**PROBLEM TO WORK ON**
Give an exact reproduction of the lines from the one with "Screen dimensions: 800x600" to the final line of the entries below, both ends included, and omit the pictures.

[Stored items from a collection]
>>>

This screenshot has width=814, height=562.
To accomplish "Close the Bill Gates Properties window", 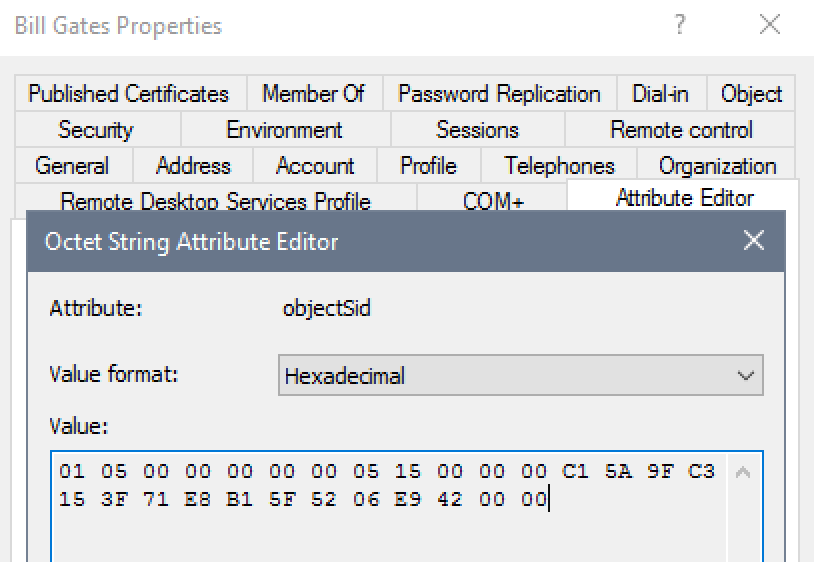I will click(769, 24).
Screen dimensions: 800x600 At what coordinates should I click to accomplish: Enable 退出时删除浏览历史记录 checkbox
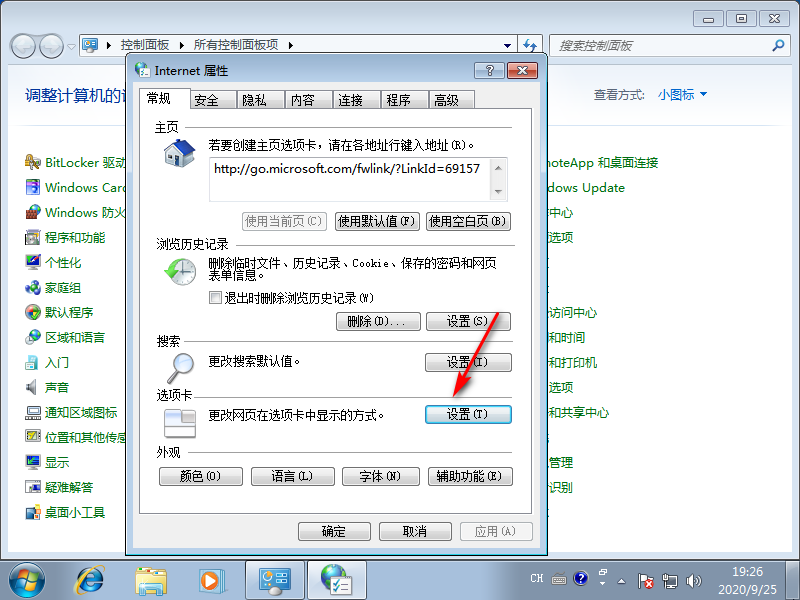point(215,297)
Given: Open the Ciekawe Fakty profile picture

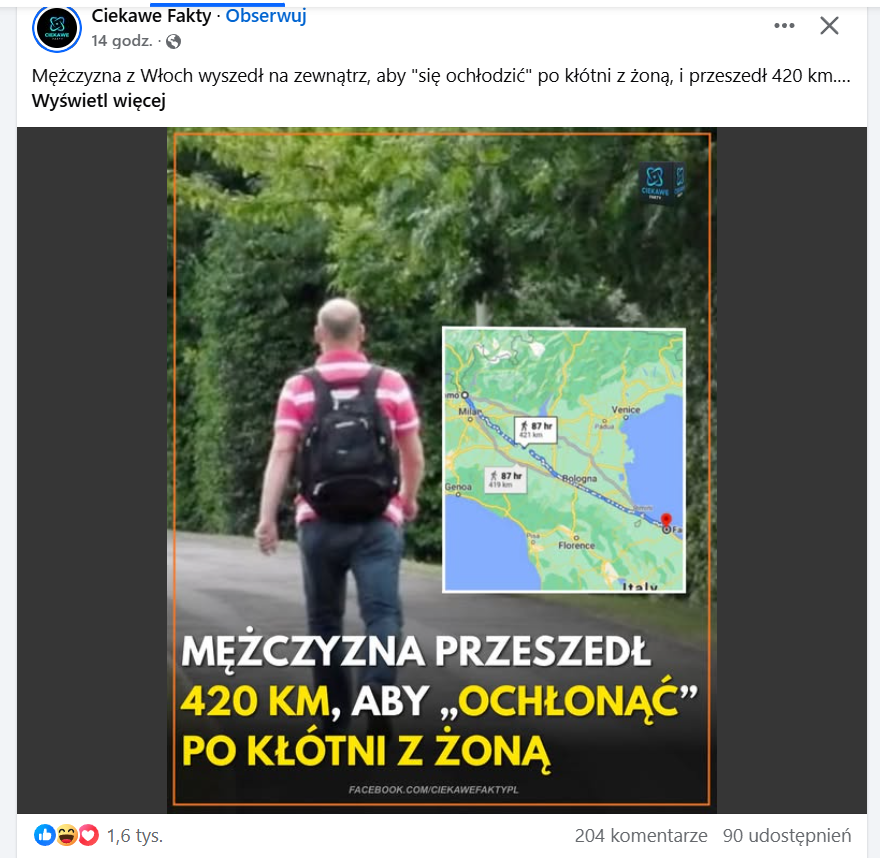Looking at the screenshot, I should click(57, 28).
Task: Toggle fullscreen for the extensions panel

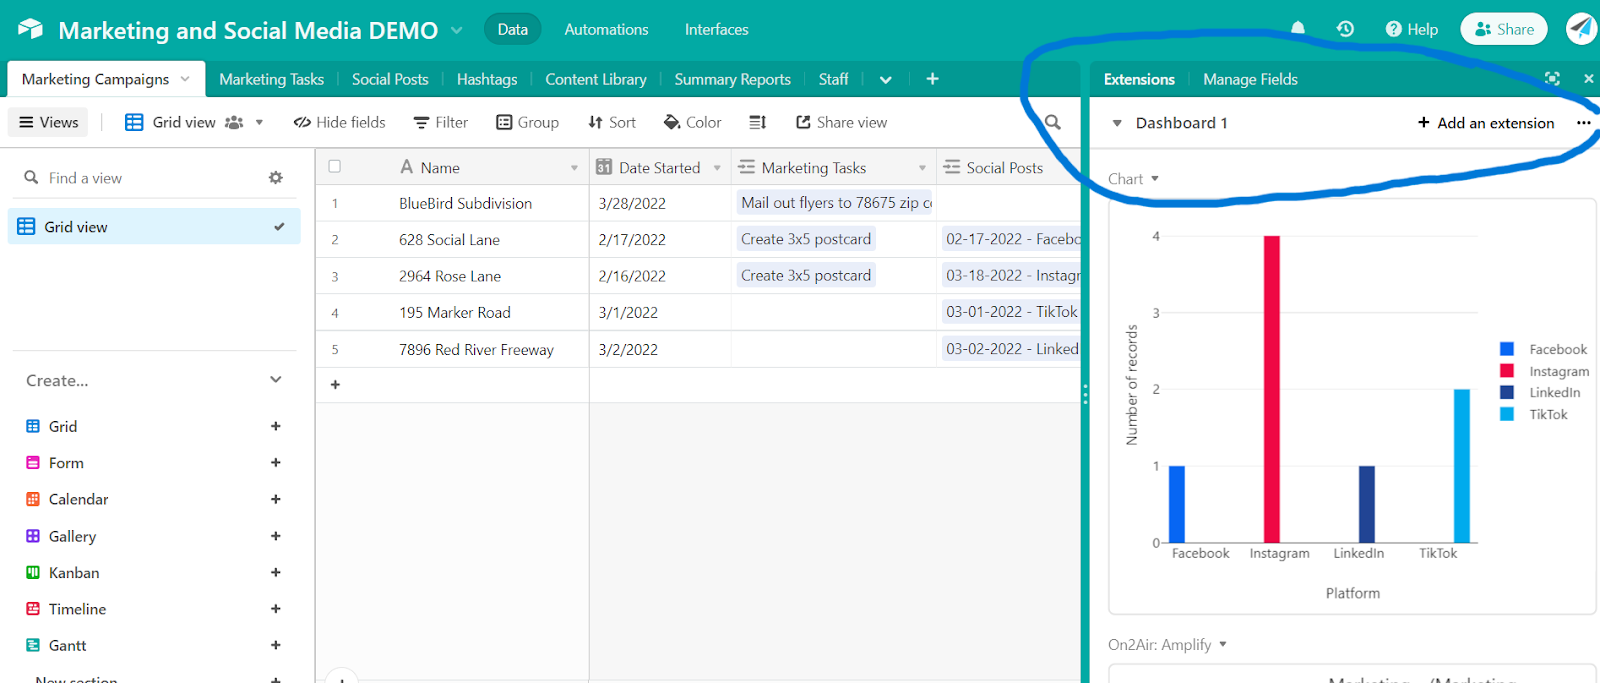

<<<

**OUTPUT FOR THIS TASK**
Screen dimensions: 800x600 At what coordinates should I click to accomplish: Enable 退出时删除浏览历史记录 checkbox
point(215,297)
Given: Open the Ciekawe Fakty profile picture

Looking at the screenshot, I should click(57, 28).
Task: Toggle fullscreen for the extensions panel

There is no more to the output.